けがをした人を早く簡単に診るための超音波検査である『FAST』という方法について説明します。FASTは、日本版高度外傷救命センター(JATEC)で使われていて、特に血液の流れに問題があるけが人を対象に、心臓の周り、お腹、胸に水がたまっているか(出血しているか)を調べます。検査は、心臓を包む膜の袋、肝臓と腎臓の間のくぼみ、右の胸、脾臓の周り、左の胸、子宮と直腸の間のくぼみの順に見ていきます。血液の流れに問題があるけが人には必ず行う検査ですが、ショックを起こすかもしれないけがを見分けるためにも行います。FASTはすぐに結果が分かりますが、皮膚の下に空気がたまっている場合は、胸に水がたまっているかどうかの判断が難しいこともあり、全てのけがでレントゲン検査の代わりになるわけではありません。最初に異常が見つからなくても、時間を置いて何度か検査することが大切です。
FASTとは
FAST(集中的外傷超音波検査)は、事故などで怪我をした方を診察する初期段階で、手軽かつ素早く行う超音波検査のことです。日本語では「外傷のための超音波による集中的評価法」と言います。大きな怪我を負った場合、出血によって心臓やお腹、肺の周囲に血液が溜まることがあります。FASTは、そうした体内の出血を迅速に確認するために用いられます。
この検査では、主に心臓を包む膜の袋(心嚢腔)、お腹の中(腹腔)、肺の周りの空間(胸腔)の3つの場所に液体が溜まっているかどうかを調べます。検査時間は数分程度と短く、患者さんの体への負担も少ないため、救急現場など刻一刻を争う状況でも実施可能です。FASTで血液の貯留が確認された場合は、緊急手術が必要となることもあります。逆に、血液の貯留が認められない場合は、重篤な出血の可能性は低いため、他の検査に進むことができます。

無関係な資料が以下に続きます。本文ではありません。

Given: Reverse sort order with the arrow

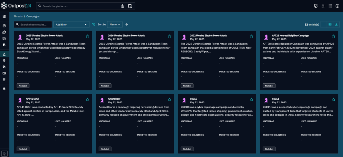Looking at the screenshot, I should point(127,24).
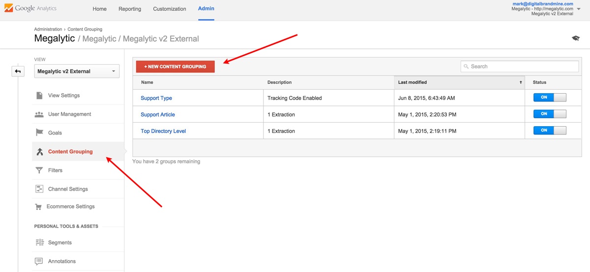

FASTは、携帯型の超音波装置を用いて行います。装置は比較的小型で持ち運びやすく、電源さえあればどこでも使用できます。そのため、事故現場や救急車内など、病院以外の場所でも検査を行うことが可能です。この迅速な検査の実施は、救命率の向上に大きく貢献します。FASTは、医療現場で広く活用されている重要な検査法と言えるでしょう。ただし、FAST単独で全ての出血を診断できるわけではありません。他の検査と組み合わせて、総合的に判断することが大切です。
項目 | 内容 |
---|---|
名称 | FAST(集中的外傷超音波検査) (外傷のための超音波による集中的評価法) |
目的 | 事故などによる外傷患者の体内の出血を迅速に確認 |
検査部位 | 心嚢腔(心臓を包む膜の袋)、腹腔(お腹の中)、胸腔(肺の周りの空間) |
検査時間 | 数分程度 |
患者負担 | 少ない |
実施場所 | 救急現場、救急車内、病院など |
装置 | 携帯型超音波装置 |
利点 | 迅速、手軽、患者への負担が少ない、救命率向上に貢献 |
注意点 | FAST単独ですべての出血を診断できるわけではない。他の検査と組み合わせて総合的に判断が必要。 |
検査の手順
外傷を受けた人を迅速に診察する際に、超音波検査を用いたFAST(Focused Assessment with Sonography for Trauma外傷に対する超音波検査による集中評価)は重要な役割を担っています。この検査では、体の特定の場所に超音波をあてて、体液の貯留、つまり出血の有無を調べます。出血は重篤な状態につながる可能性があるため、迅速な診断が不可欠です。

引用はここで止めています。